Current events have a way of confronting what we really believe to be true—rather, they have a way of confronting us with what we really believe to be true. The fourteenth of May in 1948 pressed us with what we’d really been reading into Scripture’s declarations; the redrawn national borders of Israel continue to confront us still. That fateful Friday in 1948 relit a slow-burning powder keg of animosity; the last week or two have set off fireworks—and we are, again, confronted.
We’re meant to be.[1]
And we’re found wanting.
Just before His Ascension, the disciples asked Jesus an earnest question: “Lord, will You now restore the Kingdom to Israel?”[2] How we read His answer could serve to suffice for how we’d distill the Gospel down to a sentence if need be.
Disciples: “Lord, will You now restore the Kingdom to Israel?”
Jesus: “It is not for you to know times or seasons that the Father has fixed by His own authority. But you will receive power when the Holy Spirit has come upon you, and you will be My witnesses in Jerusalem and in all Judea and Samaria, and to the end of the earth.”[3]
It really matters for Palestinian people that we read this correctly.

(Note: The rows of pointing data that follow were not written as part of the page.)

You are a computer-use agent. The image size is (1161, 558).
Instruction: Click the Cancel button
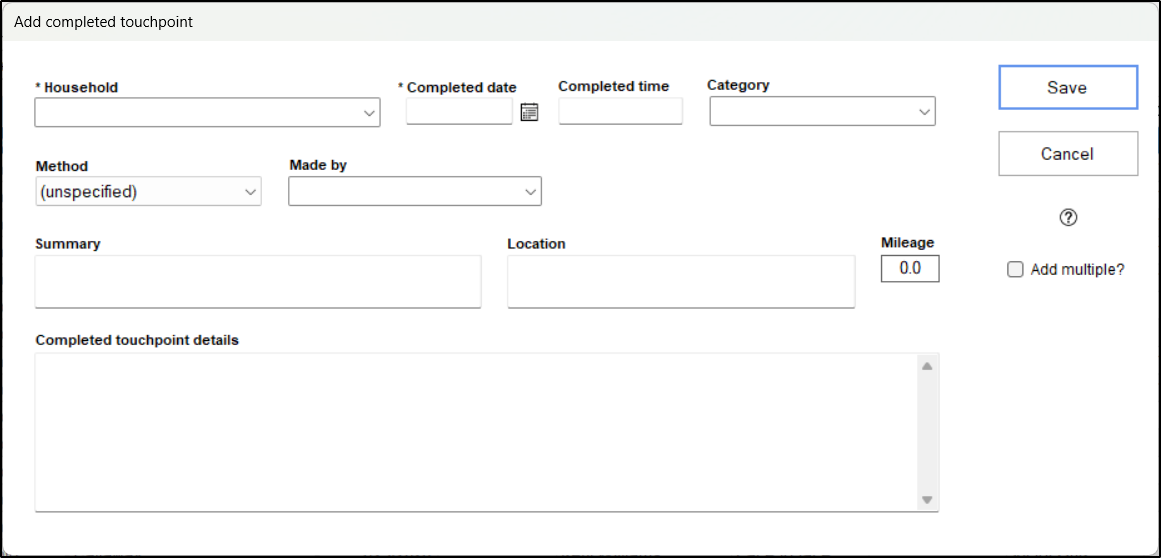pos(1067,154)
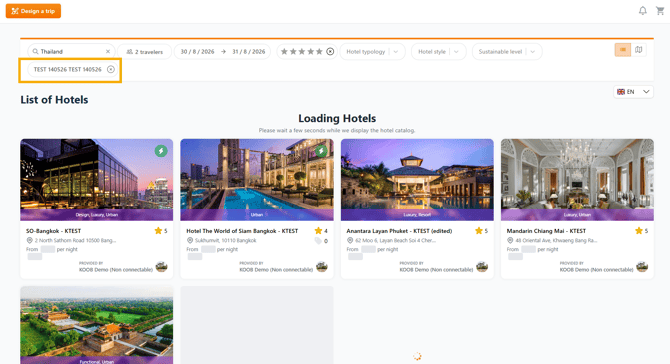Open the notifications bell
The image size is (670, 364).
[x=643, y=11]
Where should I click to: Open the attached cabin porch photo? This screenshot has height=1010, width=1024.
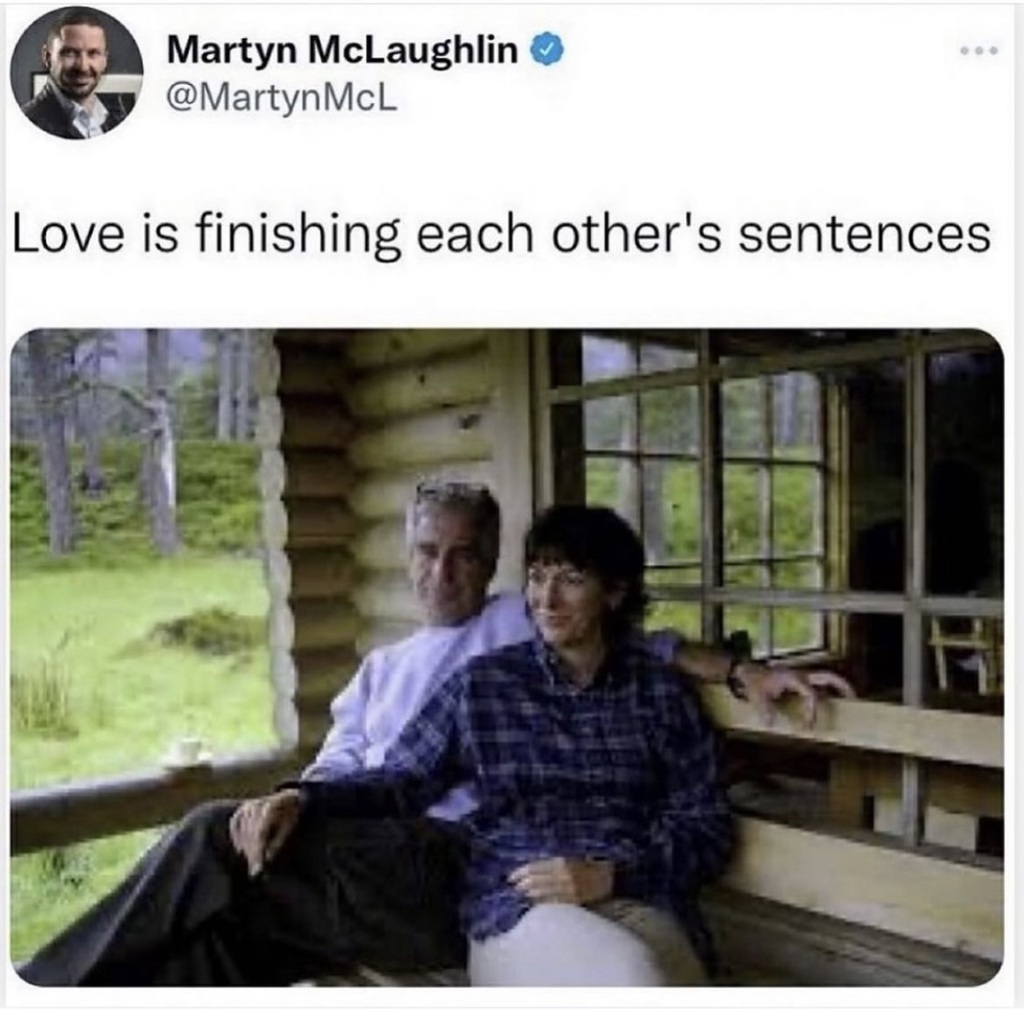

There runs a ditch on either side of the narrow road of truth,[4] and many are the victims to the numerous mudslides running through them. The straight and narrow is this: He did not rebuke them for asking the question. He just said, “The answer isn’t yours to know. It’s His. Right now, I have work for you to do.”
“You will be My witnesses….”
Witnesses of what? Of “this Gospel of the Kingdom,” the one Jesus so specifically referred to just a month or more before.[5] Witnesses to where? “Everywhere, but start with the City of the Great King[6] and make your way through what many now call the West Bank. Hit Ramallah on your way to Doha. Hit Beirut on your way to Baghdad. Hit Gaza on your way to Guatemala. Go as far as you can on this round globe you call home, and go far enough that if you took one more step, because it’s round, you’d start your journey home. Go to the ends of the earth.”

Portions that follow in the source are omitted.